Your task is to extract every entry that follows word for word while excluding the pictures.

──────────

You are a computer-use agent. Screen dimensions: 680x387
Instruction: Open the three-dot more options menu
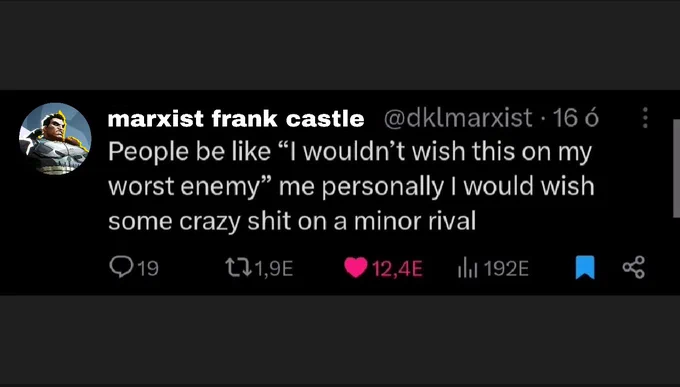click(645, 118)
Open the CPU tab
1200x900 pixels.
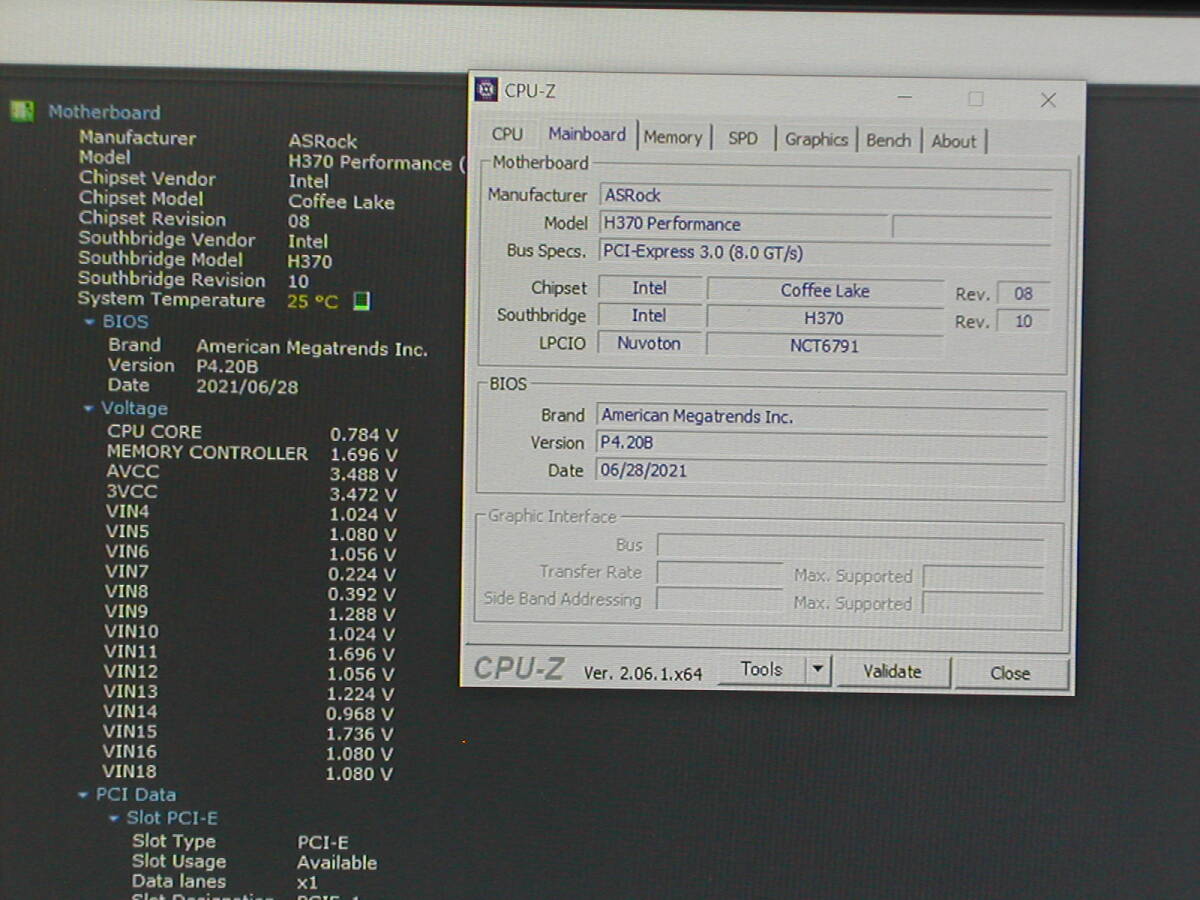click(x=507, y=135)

──────────

- Response area:
You are a computer-use agent. Screen dimensions: 680x387
Instruction: Open the three-dot more options menu
click(645, 118)
Open the CPU tab
1200x900 pixels.
click(x=507, y=135)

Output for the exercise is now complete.